The reviews aren’t subtle. Marques Brownlee, a top tech YouTuber, praised the Xiaomi SU7 Max, noting its $42,000 price felt like a $75,000 experience with advanced cabin technology, making Western EVs seem outdated. InsideEVs reviewed the $8,000 BYD Seagull and called it “scary good,” and bluntly assessed the Zeekr 007, a $36,000 Tesla Model 3 competitor, as proof that Western automakers are in trouble. InsideEVs summarized that Western automakers “are cooked.”
Chinese EVs driving interest include the BYD Yangwang U9, a $250,000 electric hypercar that captivated audiences when YouTuber IShowSpeed tried to purchase one during a China tour with eight million live viewers, and the BYD Seagull, a city car embodying an affordable yet admirable small EV market absent in the U.S. Xiaomi’s SU7 Ultra achieved a Nurburgring record for electric executive cars, and Zeekr’s 7X, an 800-volt luxury SUV starting at $38,014, led one reviewer to predict significant market changes.
The price disparity is stark. With new car prices in the U.S. averaging over $48,000, Chinese manufacturers offer feature-rich EVs priced between $8,000 to $42,000, rivaling or surpassing Western counterparts that cost twice as much in terms of technology and build quality.
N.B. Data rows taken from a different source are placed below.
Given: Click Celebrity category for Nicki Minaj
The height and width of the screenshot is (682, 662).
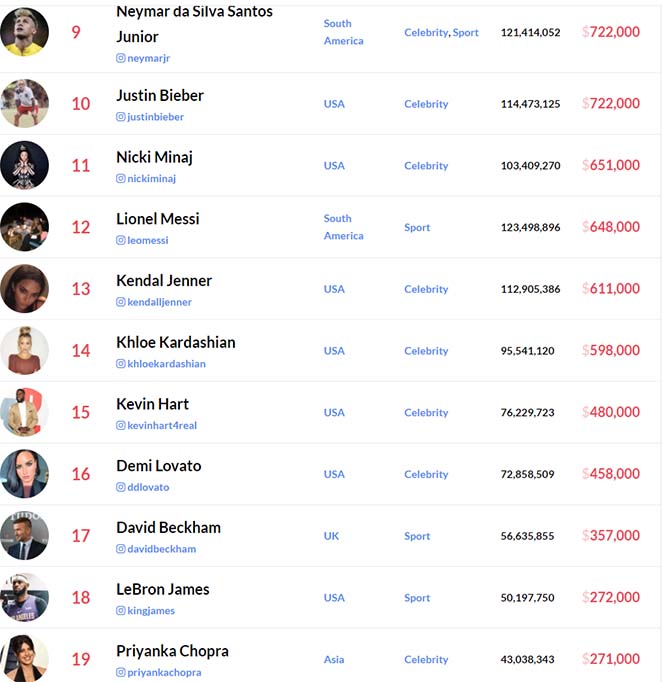Looking at the screenshot, I should tap(426, 166).
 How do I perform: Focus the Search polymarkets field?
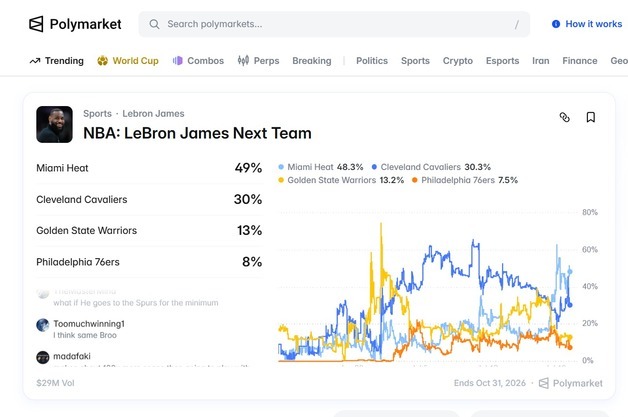click(x=334, y=24)
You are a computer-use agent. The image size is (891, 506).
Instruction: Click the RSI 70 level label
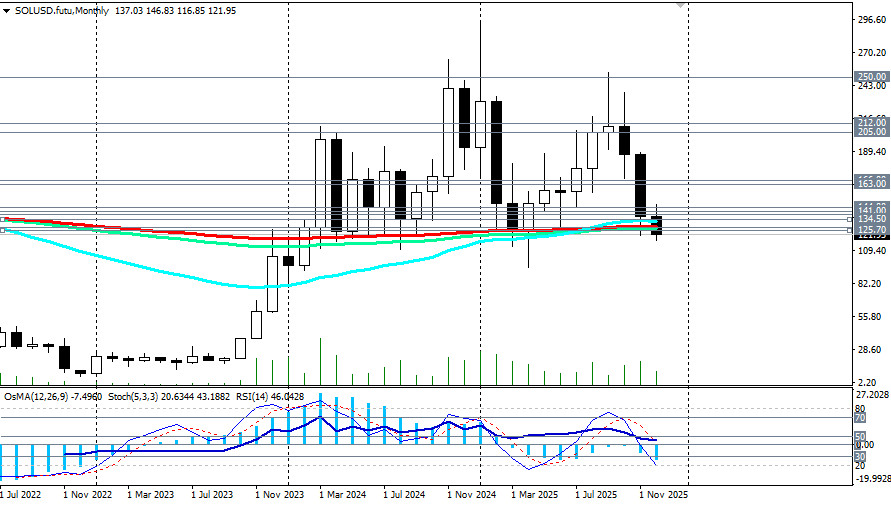859,419
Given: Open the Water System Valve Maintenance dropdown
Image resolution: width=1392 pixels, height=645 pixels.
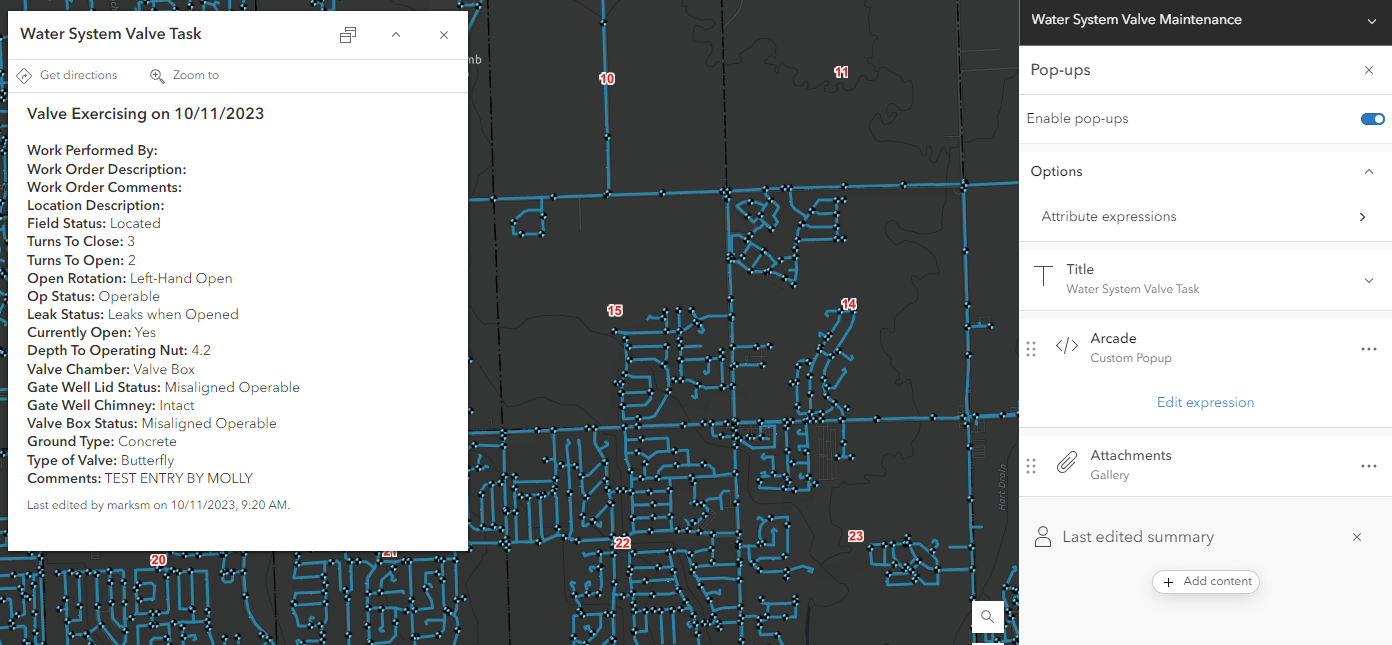Looking at the screenshot, I should point(1372,19).

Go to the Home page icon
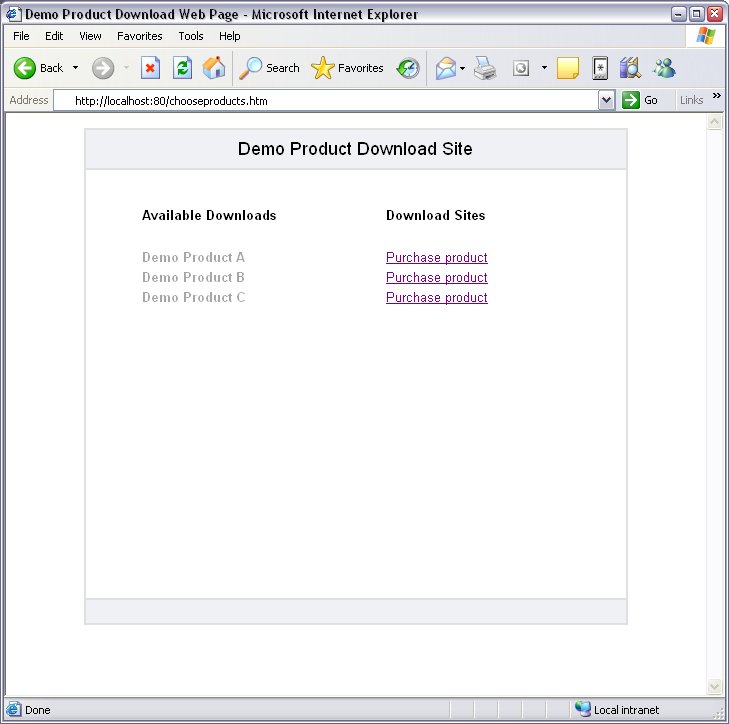pos(214,68)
The social media buzz is both organic and infrastructure-driven. IShowSpeed’s curiosity, real frustration with U.S. car costs, and the superior performance of Chinese car content on algorithms contribute to the organic side. However, there’s also a strategic content pipeline. Los Angeles-based DCar Studio brings Chinese EVs to American influencers for test drives and operates as part of Dongchedi, a Chinese car trading platform owned by ByteDance, TikTok’s parent company. AlixPartners’ Dan Hearsch has labeled the situation a national security concern.
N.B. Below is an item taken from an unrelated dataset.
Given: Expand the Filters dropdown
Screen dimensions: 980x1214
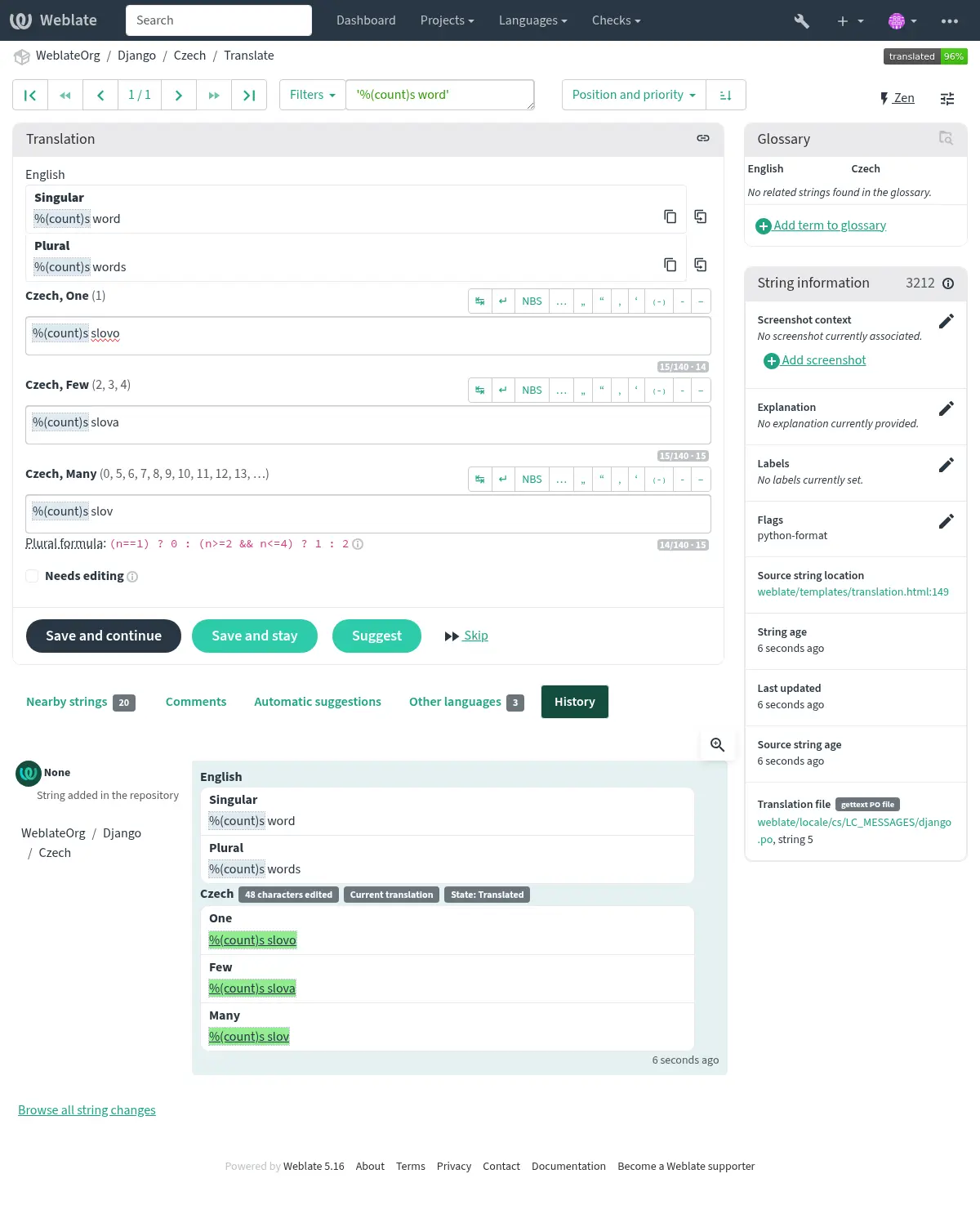Looking at the screenshot, I should tap(312, 96).

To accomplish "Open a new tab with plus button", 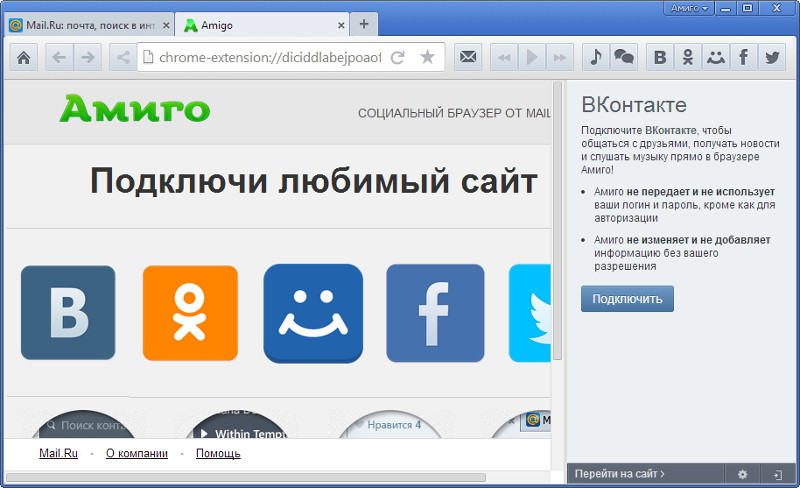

In 2025, BYD overtook Tesla as the world’s top EV seller with 2.26 million battery electric vehicles sold, and the company is aiming for 1.3 to 1.6 million international deliveries in 2026. Xiaomi, having sold over 410,000 cars in 2025, aims to increase that to 550,000 by 2026. Zeekr, Geely’s premium brand, plans to reach 300,000 units by 2026. Geely is evaluating U.S. market entry within 24 to 36 months, potentially using Volvo’s factory in South Carolina.
The U.S. raised tariffs on Chinese EVs from 25% to 100% in May 2024 to protect its auto industry, while Trump’s administration maintained restrictions on Chinese software and hardware in connected vehicles. However, Canada has reduced tariffs to facilitate up to 49,000 Chinese-made EVs at a 6.1% rate, enabling BYD to establish a North American presence. Trump suggested Chinese automakers could enter the U.S. if they manufactured with American resources, and Ford’s CEO, Jim Farley, praised BYD, advocating for Chinese EV technology in the U.S. market.
While the 100% tariff was intended to shield the American auto industry from price competition, it didn’t anticipate that demand could be generated directly through social media exposure. AlixPartners found that 73% of American consumers would consider a Chinese EV priced 20% lower than equivalents, indicating that the tariff is merely delaying demand. American policymakers will eventually need to address how Chinese EVs could enter the market, whether via policy change, workaround strategies like Geely’s South Carolina factory, or a shift in consumer sentiment.